前者の実例として、Mike Chambers による adb-mcp がある。 Photoshop、Premiere Pro、InDesign を対象に、UXP プラグインが localhost のプロキシサーバーへ WebSocket でつなぐ構成をとっている。 UXP プラグインもソケットの待ち受け側にはなれないため、あいだにプロキシを挟んでいる。 AE は UXP に対応していないので、同じことをするなら CEP パネルで組み直すことになる。
ファイル受け渡し方式の実装
後者の実装として、2026年8月8日に公開された kumoproductions/mcp-aftereffects を読んだ。 TypeScript、MIT ライセンス、Windows と macOS の両対応である。
この実装は、OSの一時ディレクトリを郵便受けとして使う。
書き込みはどちらの向きも .tmp に書いてから rename する。
書きかけのファイルを相手に読まれる事故を防ぐためである。
AE 側のディスパッチャは、候補ディレクトリを走査して最も古いリクエストを1件だけ処理する。

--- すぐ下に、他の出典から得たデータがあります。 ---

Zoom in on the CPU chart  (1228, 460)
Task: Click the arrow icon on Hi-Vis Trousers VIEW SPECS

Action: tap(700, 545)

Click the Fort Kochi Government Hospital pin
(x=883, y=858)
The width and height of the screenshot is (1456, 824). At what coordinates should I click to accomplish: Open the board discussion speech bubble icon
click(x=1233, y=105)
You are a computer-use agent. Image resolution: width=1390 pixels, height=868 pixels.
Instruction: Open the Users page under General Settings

読み込んだ時点でファイルを削除するので、起動が重なっても同じリクエストが二度実行されない。
実行そのものは new Function("app", "log", "payload", request.code) で、app を引数として渡している。
多重起動への備えもある。
open("wx") でロックファイルをアトミックに作成し、MCPサーバーのプロセスが複数立っても衝突しない。
ロックの更新時刻が古ければ、落ちたプロセスの残骸とみなして削除する。
ES3 と格闘した跡も残っている。
JSON.stringify(request).replace(/\u2028/g, "\\u2028")
U+2028 と U+2029 は行区切りの制御文字で、ES3 のパーサはこれを見ると文字列リテラルが終わったと判断してしまう。 テキストレイヤーの中身にこの文字が混ざれば、リクエストはその位置で壊れる。 上のエスケープはその対策である。
MCP のツール設計も、この方式に合わせてある。
操作ごとにツールを定義するのではなく、ae_catalog で操作の一覧を引かせ、ae_do(operation, args) の1本で実行する。
複数の操作は batch.run にまとめさせる。
1往復ごとにプロセス起動とポーリングが挟まる方式なので、往復回数を減らす作りになっている。
動かす前に必要な設定
どちらの方式でも共通して引っかかるのが、AE 側の環境設定である。
「スクリプトによるファイルへの書き込みとネットワークへのアクセスを許可」は既定でオフになっている。
オフのままでは ExtendScript から File の書き込みも Socket も使えない。
ファイル受け渡し方式は、この設定に完全に依存する。
macOS ではさらに、osascript が AE を操作するためのオートメーション許可をユーザーが手で与える必要がある。
公式コネクタにAfter Effectsが無い理由
Adobe は2026年4月28日に、公式の MCP コネクタ「Adobe for creativity」を提供開始している。 Photoshop、Lightroom、Illustrator、Firefly、Express、Premiere、InDesign、Stock を対象に50を超えるツールが並ぶ。 そこに After Effects は入っていない。
ここまでの構造をふまえると、理由は2つに分けて読める。
一つは、公式コネクタがクラウド側のAPIを MCP にしたものであること。 手元で起動しているアプリケーションを操作する仕組みではない。 AE の自動化は手元のプロジェクトファイルを対象とするので、層が違う。
もう一つは、手元の AE を公式に組み込もうとすると拡張基盤の問題に突き当たること。 Photoshop や Premiere Pro が UXP へ移行した一方で、AE の足元には ES3 のエンジンが残っている。 公式が AE を対象に加えるには、その上に何を載せるかを先に決める必要がある。
コミュニティ側の実装は、すでにいくつも並んでいる。
通信方式とツール設計に違いはあるものの、AE のデータに触る部分が ExtendScript である点はいずれも共通している。 作者ごとの好みの差ではなく、AE の構造が選択肢を絞っているためである。
業務のプロジェクトで試す前に
読んだ実装の README には、AI が読み取った情報が外部のAIサービスへ送られる可能性が明記されていた。 コンポジション名、レイヤー名、エクスプレッション、フッテージのファイルパスが対象になる。
任意の ExtendScript を実行する機能は既定で無効化され、読み取り専用で動かす環境変数も用意されている。
とはいえ実行の仕組みは new Function なので、有効にすれば任意のコードが AE の権限で走る。
秘密保持契約のかかった案件のプロジェクトで、いきなり試すものではない。
まずバックアップか検証用の .aep で挙動を確かめるのが順当だと考える。